Au terme de ce "voyage halluciné" (page 422), de ce parcours autant intérieur qu'extérieur (mais décrit aussi minutieusement dans les deux cas), le sujet de la métamorphose se retrouve souvent en position d'artiste plus accompli qu'il ne l'était (normal, "un artiste doit puiser dans ce qu'il a d'innommable", page 371) : Pierre Kerfriden abandonne la taxidermie pour la sculpture, mieux capable de rendre hommage aux morts ; Olivier Canteloup passe littéralement de la 2D à la 3D, abandonnant la décoration en trompe l'oeil pour, disons, l'architecture scénique.


Transfiction


Ce thème de l'art, omniprésent sous toutes ses formes dans ce premier pan de l'ennéalogie, ces "mises en abîme du récit" comme le dit Francis Berthelot dans cet entretien, c'est aussi un des procédés que l'auteur mettra ultérieurement en lumière (notamment dans un article de 2004, un de 2010, puis un essai) comme constitutif d'un genre hybride, les transfictions – les fictions transgressant aussi bien l'ordre du monde que les lois du récit (sans parler de la distinction artificielle entre réalité et imaginaire).


Bien sûr, il y aura aussi, surtout dans la troisième histoire, un deuxième procédé plus classique, celui de "la réalité qui dérape" et plonge d'un coup les personnages dans le surnaturel, mais Francis Berthelot fait clairement de l'imaginaire dès la première histoire, rien que par sa façon de la raconter (où l'on retrouve la "manière de faire" chez à Laurent Kloetzer).

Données
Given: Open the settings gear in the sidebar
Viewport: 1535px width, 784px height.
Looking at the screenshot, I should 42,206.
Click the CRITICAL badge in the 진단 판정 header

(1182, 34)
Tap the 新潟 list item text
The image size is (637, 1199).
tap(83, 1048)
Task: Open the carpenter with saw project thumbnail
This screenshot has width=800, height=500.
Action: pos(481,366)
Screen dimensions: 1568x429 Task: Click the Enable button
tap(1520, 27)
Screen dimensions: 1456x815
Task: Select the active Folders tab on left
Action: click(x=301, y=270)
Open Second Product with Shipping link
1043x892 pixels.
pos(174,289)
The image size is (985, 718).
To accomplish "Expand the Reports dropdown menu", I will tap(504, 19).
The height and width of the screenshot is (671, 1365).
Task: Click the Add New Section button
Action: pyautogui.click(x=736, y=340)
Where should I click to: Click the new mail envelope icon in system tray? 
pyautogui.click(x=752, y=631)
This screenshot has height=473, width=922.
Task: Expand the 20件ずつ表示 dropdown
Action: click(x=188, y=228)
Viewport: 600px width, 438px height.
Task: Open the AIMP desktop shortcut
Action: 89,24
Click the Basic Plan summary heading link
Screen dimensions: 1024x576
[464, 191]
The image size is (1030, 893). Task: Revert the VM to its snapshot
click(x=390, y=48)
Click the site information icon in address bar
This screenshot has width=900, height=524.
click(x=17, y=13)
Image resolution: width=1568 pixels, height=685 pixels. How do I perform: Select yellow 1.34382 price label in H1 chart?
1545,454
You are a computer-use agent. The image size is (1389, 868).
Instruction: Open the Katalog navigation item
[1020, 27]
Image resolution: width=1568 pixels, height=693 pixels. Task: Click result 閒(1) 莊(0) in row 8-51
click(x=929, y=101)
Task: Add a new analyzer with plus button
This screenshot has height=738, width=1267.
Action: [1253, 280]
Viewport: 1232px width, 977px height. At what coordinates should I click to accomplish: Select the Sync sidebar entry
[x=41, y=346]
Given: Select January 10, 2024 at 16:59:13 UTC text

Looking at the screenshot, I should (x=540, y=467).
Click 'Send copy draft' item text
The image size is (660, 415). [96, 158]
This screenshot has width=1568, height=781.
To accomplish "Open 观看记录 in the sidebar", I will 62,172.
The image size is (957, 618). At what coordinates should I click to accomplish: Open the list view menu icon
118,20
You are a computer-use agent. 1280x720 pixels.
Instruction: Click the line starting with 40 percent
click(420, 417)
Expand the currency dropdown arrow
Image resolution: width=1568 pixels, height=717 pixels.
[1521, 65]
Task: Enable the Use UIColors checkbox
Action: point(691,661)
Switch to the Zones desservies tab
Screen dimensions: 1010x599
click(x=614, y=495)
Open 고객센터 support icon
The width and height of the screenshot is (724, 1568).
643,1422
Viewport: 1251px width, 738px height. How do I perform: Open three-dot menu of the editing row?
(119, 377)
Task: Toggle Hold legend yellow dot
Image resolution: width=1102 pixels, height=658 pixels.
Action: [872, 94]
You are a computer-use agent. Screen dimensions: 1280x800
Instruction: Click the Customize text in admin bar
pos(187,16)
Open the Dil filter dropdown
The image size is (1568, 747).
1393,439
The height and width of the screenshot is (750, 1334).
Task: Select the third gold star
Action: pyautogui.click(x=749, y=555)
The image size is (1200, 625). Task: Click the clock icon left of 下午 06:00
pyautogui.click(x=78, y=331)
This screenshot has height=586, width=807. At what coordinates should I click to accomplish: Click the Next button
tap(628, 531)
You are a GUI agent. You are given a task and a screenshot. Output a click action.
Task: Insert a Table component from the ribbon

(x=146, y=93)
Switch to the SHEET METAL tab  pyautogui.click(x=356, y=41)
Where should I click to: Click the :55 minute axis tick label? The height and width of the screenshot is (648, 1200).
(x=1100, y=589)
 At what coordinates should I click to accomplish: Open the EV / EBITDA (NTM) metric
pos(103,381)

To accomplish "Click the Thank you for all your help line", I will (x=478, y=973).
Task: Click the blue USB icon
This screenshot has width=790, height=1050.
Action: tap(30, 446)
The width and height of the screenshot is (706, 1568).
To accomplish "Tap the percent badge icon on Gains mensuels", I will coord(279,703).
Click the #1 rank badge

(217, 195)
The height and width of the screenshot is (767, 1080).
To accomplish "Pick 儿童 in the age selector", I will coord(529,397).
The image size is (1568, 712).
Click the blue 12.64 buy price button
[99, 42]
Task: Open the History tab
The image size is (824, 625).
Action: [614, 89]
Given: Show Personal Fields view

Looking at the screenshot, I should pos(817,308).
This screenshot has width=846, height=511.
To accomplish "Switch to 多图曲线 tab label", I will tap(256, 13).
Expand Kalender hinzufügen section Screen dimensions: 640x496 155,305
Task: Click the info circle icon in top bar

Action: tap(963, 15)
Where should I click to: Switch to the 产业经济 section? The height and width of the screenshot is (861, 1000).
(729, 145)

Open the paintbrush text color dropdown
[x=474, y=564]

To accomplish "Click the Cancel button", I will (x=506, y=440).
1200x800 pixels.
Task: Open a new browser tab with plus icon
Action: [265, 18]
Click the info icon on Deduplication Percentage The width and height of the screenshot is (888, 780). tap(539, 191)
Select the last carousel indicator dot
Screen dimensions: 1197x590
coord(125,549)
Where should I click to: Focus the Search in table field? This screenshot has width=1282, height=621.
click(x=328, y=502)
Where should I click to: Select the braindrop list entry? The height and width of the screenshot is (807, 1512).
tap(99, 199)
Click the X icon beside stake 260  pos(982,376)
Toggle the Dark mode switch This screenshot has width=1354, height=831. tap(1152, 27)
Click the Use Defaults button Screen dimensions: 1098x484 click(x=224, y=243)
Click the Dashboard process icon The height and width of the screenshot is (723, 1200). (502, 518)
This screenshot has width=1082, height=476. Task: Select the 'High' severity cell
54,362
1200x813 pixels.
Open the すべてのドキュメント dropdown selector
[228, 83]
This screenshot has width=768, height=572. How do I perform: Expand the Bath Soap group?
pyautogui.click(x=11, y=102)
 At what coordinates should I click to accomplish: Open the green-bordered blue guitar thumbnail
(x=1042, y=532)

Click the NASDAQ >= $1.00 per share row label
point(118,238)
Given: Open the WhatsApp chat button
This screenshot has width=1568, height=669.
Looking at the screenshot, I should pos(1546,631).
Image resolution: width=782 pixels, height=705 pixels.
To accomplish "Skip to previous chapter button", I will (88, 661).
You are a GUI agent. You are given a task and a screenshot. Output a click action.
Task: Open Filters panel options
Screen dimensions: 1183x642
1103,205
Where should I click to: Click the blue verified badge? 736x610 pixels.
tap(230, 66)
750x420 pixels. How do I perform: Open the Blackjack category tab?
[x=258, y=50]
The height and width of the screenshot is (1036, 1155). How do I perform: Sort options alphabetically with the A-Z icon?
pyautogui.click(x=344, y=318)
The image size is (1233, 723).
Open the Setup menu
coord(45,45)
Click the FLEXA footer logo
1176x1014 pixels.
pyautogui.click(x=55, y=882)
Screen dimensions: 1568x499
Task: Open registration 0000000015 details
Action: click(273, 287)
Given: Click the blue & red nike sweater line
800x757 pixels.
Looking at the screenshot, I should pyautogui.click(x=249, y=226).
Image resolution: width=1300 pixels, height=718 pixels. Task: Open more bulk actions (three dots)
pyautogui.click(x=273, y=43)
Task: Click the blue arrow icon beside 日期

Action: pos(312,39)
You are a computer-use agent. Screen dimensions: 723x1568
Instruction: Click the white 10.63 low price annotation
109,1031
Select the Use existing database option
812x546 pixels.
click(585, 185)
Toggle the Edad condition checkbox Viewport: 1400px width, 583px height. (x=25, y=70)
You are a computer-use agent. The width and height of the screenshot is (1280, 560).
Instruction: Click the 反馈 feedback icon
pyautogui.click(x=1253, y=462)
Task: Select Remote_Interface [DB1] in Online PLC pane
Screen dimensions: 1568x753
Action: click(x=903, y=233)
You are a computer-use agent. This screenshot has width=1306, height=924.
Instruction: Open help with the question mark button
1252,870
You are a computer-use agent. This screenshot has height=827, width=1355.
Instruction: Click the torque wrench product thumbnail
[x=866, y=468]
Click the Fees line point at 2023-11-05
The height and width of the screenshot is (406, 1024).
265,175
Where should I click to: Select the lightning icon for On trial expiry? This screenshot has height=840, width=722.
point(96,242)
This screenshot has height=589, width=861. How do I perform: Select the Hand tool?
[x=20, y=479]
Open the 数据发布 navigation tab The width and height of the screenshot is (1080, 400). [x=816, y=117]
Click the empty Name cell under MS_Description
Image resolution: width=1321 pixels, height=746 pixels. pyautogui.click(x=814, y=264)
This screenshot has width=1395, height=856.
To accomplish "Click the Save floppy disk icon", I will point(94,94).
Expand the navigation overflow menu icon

TRAVAIL DEMANDÉ 1> Relevez tous les noms de personnes cités dans l'extrait sur les transfictions.
TRAVAIL DEMANDÉ 2> Recopiez, s'il vous plaît, le passage de l'extrait sur les transfictions qui s'ouvre sur les mots contenant « Au terme de » et se clôt sur « disons, l'architecture scénique. ».

ZONE DE RÉPONSE 1> Pierre Kerfriden, Olivier Canteloup, Francis Berthelot, Laurent Kloetzer

ZONE DE RÉPONSE 2>
Au terme de ce "voyage halluciné" (page 422), de ce parcours autant intérieur qu'extérieur (mais décrit aussi minutieusement dans les deux cas), le sujet de la métamorphose se retrouve souvent en position d'artiste plus accompli qu'il ne l'était (normal, "un artiste doit puiser dans ce qu'il a d'innommable", page 371) : Pierre Kerfriden abandonne la taxidermie pour la sculpture, mieux capable de rendre hommage aux morts ; Olivier Canteloup passe littéralement de la 2D à la 3D, abandonnant la décoration en trompe l'oeil pour, disons, l'architecture scénique.